Apps that made the home screen and were then deleted:

- Jared (Free) (What the HELL is this!! :lmao
- PhoneSaber (Free)
- Tap Tap Revenge (Free)
- Scribble (Free)
- iMaze (Free)
- More Cowbell (Free)
- T4Two (Free)


----------



## CubaMark (Feb 16, 2001)

uPhone said:


> - Jared (Free) (What the HELL is this!! :lmao


*Jared, the Butcher of Song!* - interesting Wikipedia read...


----------



## beachboy_ce (Jun 25, 2007)

I've got myTo-Dos, Facebook, Twitterific, NYT, Stocks, Bloomburg, Currency, and ESPN Web App on my home screen.


----------



## MacDaddy (Jul 16, 2001)

jennyvier said:


> • I also love the Mobile Flickr app. I can't believe it's not more popular on iTunes! I have every photo I've ever taken accessible from my iPhone at all times. Neato.
> /QUOTE]
> 
> Which Flickr app are you using?? There are a few


----------



## PierreB (Mar 5, 2007)

*Replacement for stock App*

Just wanted to add one more to the free app list: Bloomberg. It is much better than the stock app that comes with the phone as: 

- covers indexes from around the world; 
- have updated feed of Bloomberg news; 
- excellent interface. 

iffound is another great little app if you want to put a message on the opening screen of your iPhone.


----------



## Crystalle (Jul 24, 2008)

*any interested beta testers out there?*

We're a Canadian iPhone app developer and close to launching our iPhone app. We would love a few more beta testers. It's a video related app, so people who like to watch videos on their iPod touch or iPhone would be most appreciated. We have room to add about 20 people... and we'll need your UDID to get you signed on. If anyone is interested, PM me. BTW, you'll need to download the 'Ad Hoc Helper' from the App Store to send us your UDID.

Thanks!


----------



## jennyvier (Jul 14, 2008)

MacDaddy said:


> jennyvier said:
> 
> 
> > • I also love the Mobile Flickr app. I can't believe it's not more popular on iTunes! I have every photo I've ever taken accessible from my iPhone at all times. Neato.
> ...


----------



## beachboy_ce (Jun 25, 2007)

I'm using the free AirMe app for Flickr until an official app finds the App store.


----------



## Chealion (Jan 16, 2001)

jennyvier said:


> Well, it *was* called Mobile Flickr, but I looked for it in the app store and it was renamed to "mobile fotos" to avoid being mistaken for an official mobile flickr app. (Which I'm amazed flickr hasn't created yet.)
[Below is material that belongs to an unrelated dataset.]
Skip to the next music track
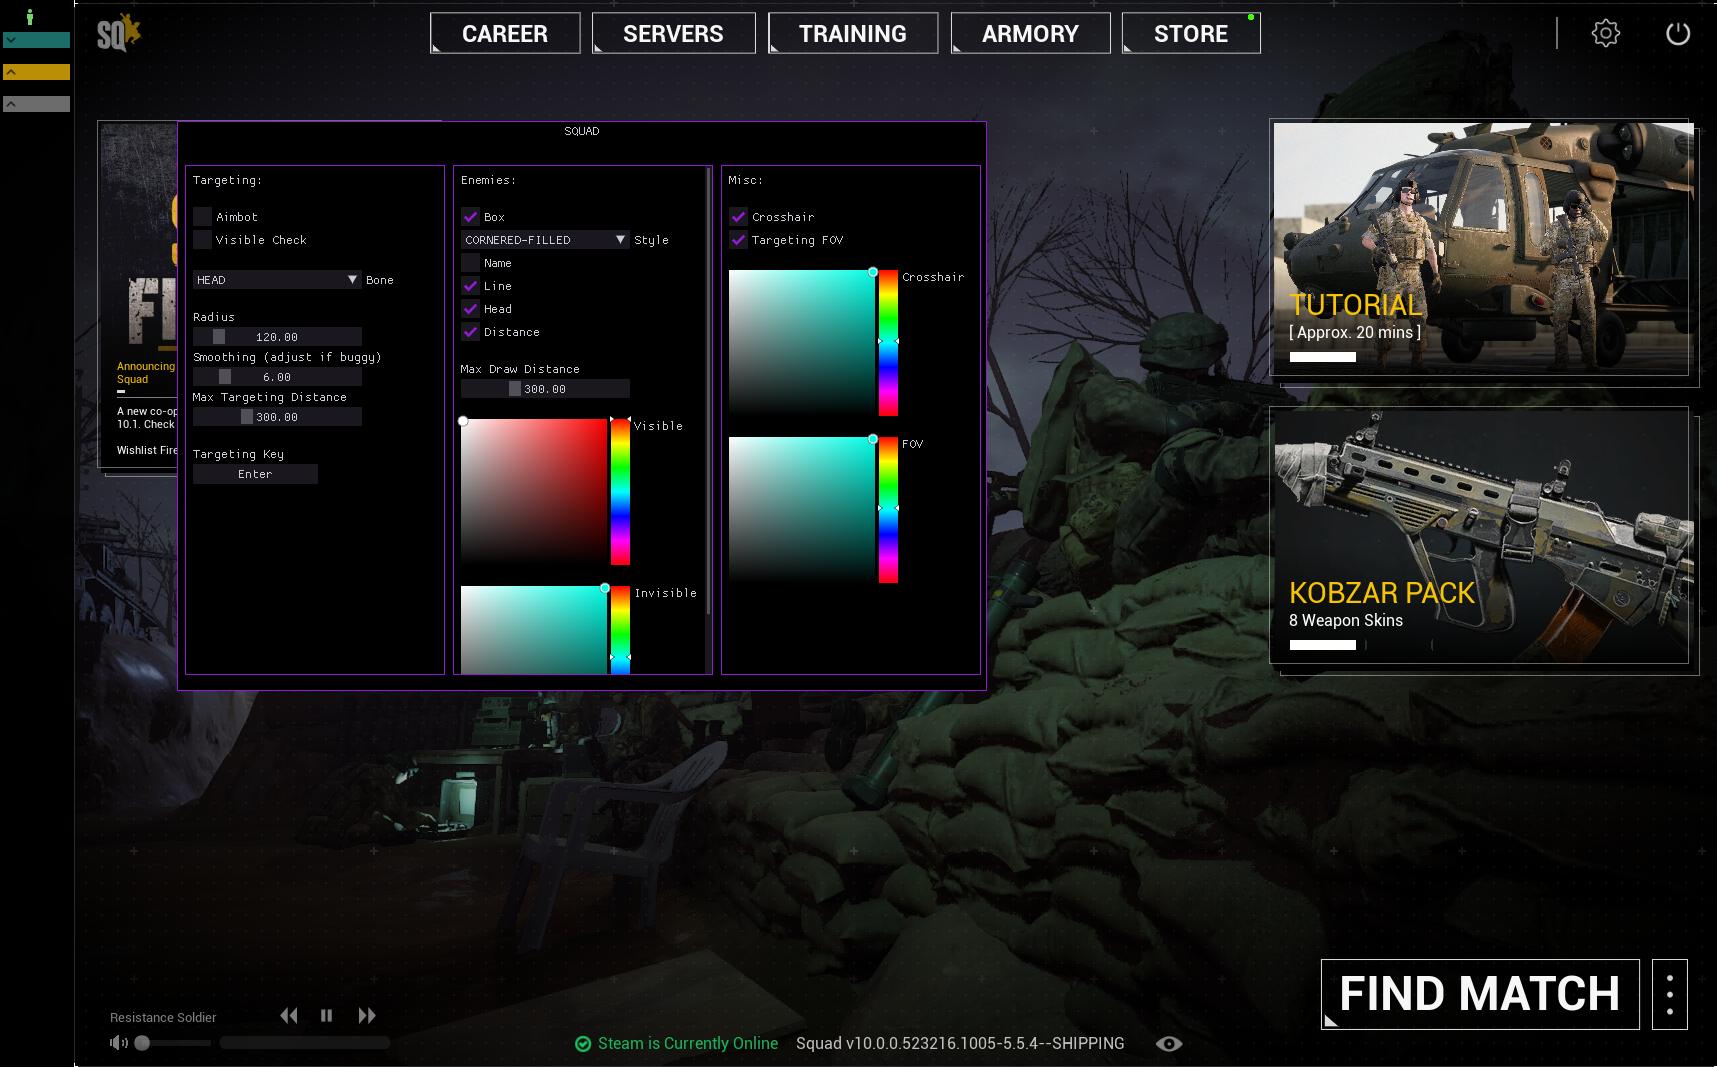This screenshot has width=1717, height=1067. (367, 1016)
Personally I'm a huge fan of Exposure - I like the way the program is laid out a lot more. The Premium version doesn't have the ads but is otherwise exactly the same.


----------



## jennyvier (Jul 14, 2008)

Exposure ran *really* slow for me and crashed a bunch of times. So far Mobile Fotos has been crash free. 

Also, I like their application icon more. Which I know shouldn't have anything to do with my decision... but I'm a graphic designer. So there it is. ^_~*


----------